In people felt to be at higher risk of sudden cardiac death, an implantable cardioverter-defibrillator (ICD) may be recommended. These small devices implanted under the skin continuously monitor the heart rhythm. If the device detects a potentially life-threatening arrhythmia it can give the heart a small electric shock, stunning the heart back into a normal rhythm. An ICD can also function as a pacemaker, preventing abnormally slow heart rates that can also occur in people with Brugada syndrome.
Implanting an ICD is a relatively low-risk procedure and is frequently performed as a day case under local anaesthetic. However, complications such as infection, bleeding or unnecessary shocks can occur, which can sometimes be serious. Because of the small risk associated with implanting an ICD, as well as the cost of the devices, ICDs are not recommended for all people with Brugada syndrome but are instead reserved for people deemed at higher risk of sudden cardiac death.
Quinidine is an antiarrhythmic drug that may reduce the chance of serious abnormal heart rhythms occurring in some people with Brugada syndrome. It is most frequently used in people with Brugada syndrome who have an ICD and have experienced several episodes of life-threatening arrhythmias, but may also be used in people at high risk of arrhythmias but in whom an ICD is not appropriate.
Isoprenaline, a drug that has similarities with adrenaline, can be used in an emergency for people with Brugada syndrome who are having frequent repeated life-threatening arrhythmias, known as an “electrical storm”. This drug must be given as a continuous infusion into a vein and therefore is not suitable for long-term use.

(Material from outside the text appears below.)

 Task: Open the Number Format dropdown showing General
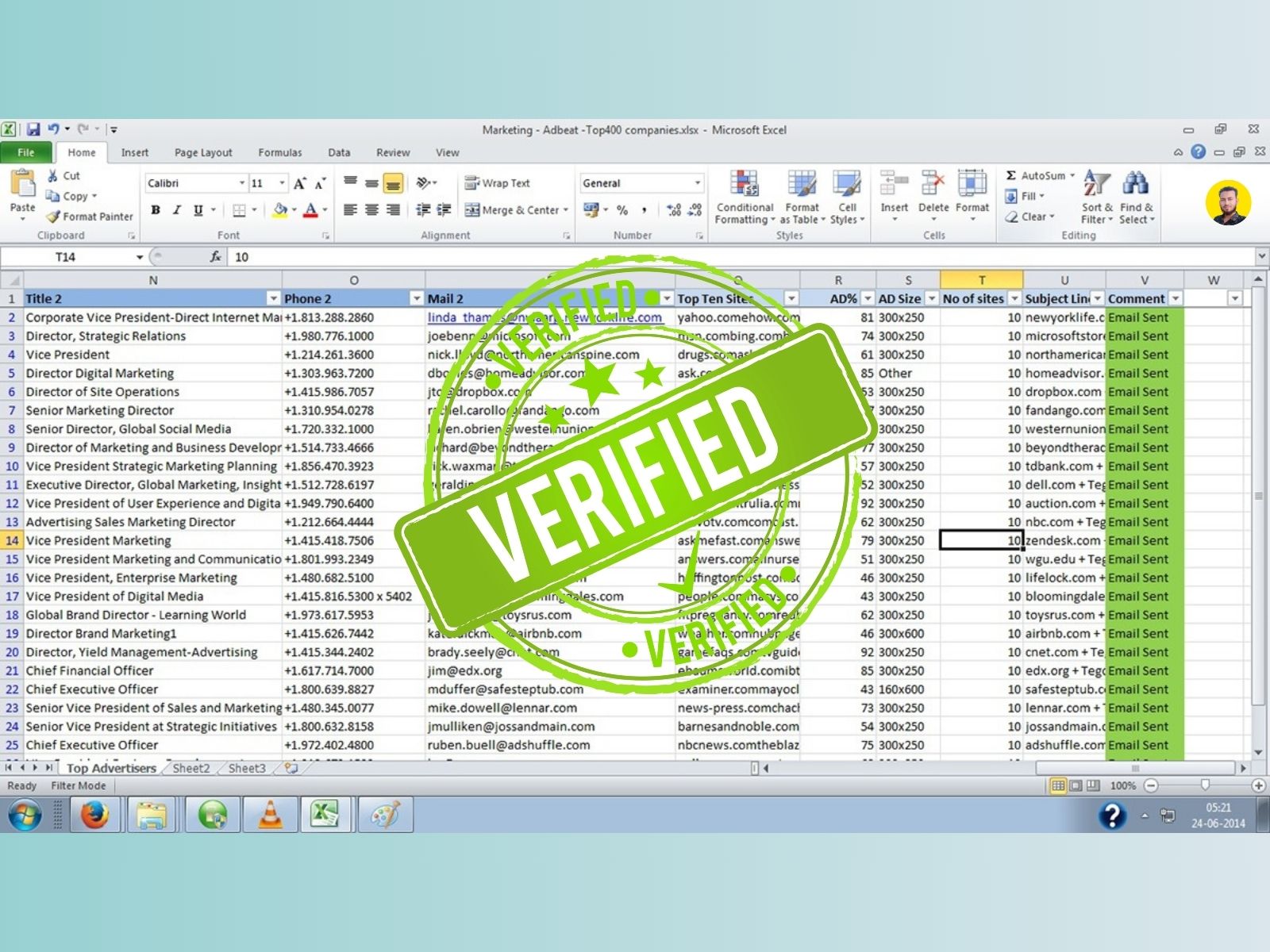pyautogui.click(x=640, y=183)
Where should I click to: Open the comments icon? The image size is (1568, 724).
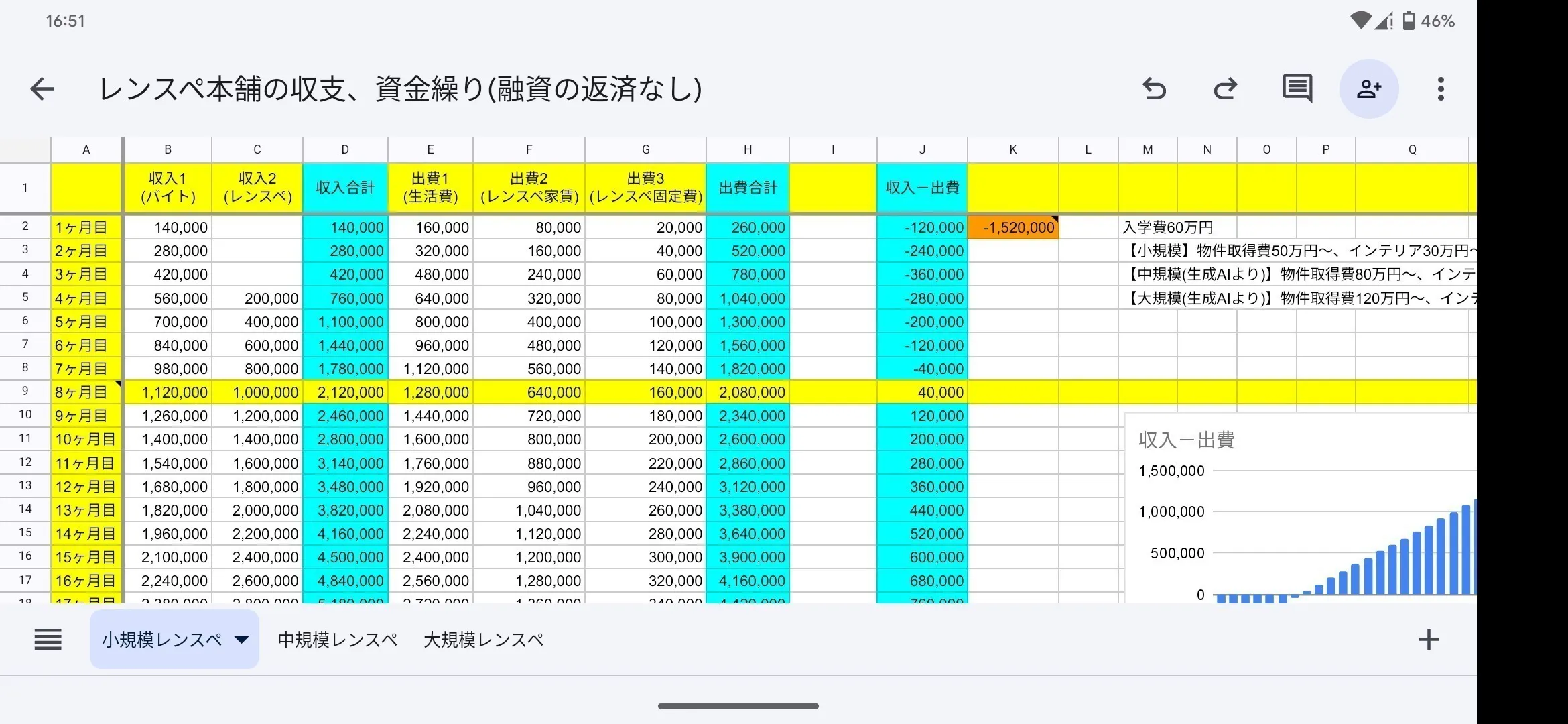coord(1295,88)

A further treatment option for people with Brugada syndrome is radiofrequency catheter ablation. In this procedure, wires are passed through a vein in the leg into the heart, or through a small hole underneath the sternum. These wires are used to find the area of the heart responsible for initiating the arrhythmias. The tip of one of these wires is used to make a series of tiny burns, intentionally damaging the area of abnormal heart muscle that has been causing the problem. Current recommendations suggest that this treatment should be reserved for those with Brugada syndrome who have had repeated shocks from an ICD.
Between 1 and 30 per 10,000 people are affected by Brugada syndrome. Although those affected are born with the condition, symptoms are only rarely seen in childhood and the first symptoms are usually seen in adulthood. While the rare cases seen in childhood are equally likely to be male or female, in adulthood the condition is more frequently seen in males than females, potentially due to the higher testosterone levels found in men.
Brugada syndrome is more common in people of Asian descent and is the most common cause of sudden death in young men without known underlying cardiac disease in Thailand and Laos. In these countries Sudden Unexpected Nocturnal Death Syndrome (SUNDS), likely in many cases to be due to Brugada syndrome, may be known as Lai Tai (Thailand), Banungut (Phillipines), or Pokkuri (Japan). Type 1 Brugada ECG patterns are seen more frequently in Asian populations (0%–0.36%) than those in Europe (0%–0.25%) and the United States (0.03%). Similarly, Type 2 and Type 3 ECG patterns are more prevalent in Asia (0.12%–2.23%) than in Europe (0.0%–0.6%) or the United States (0.02%).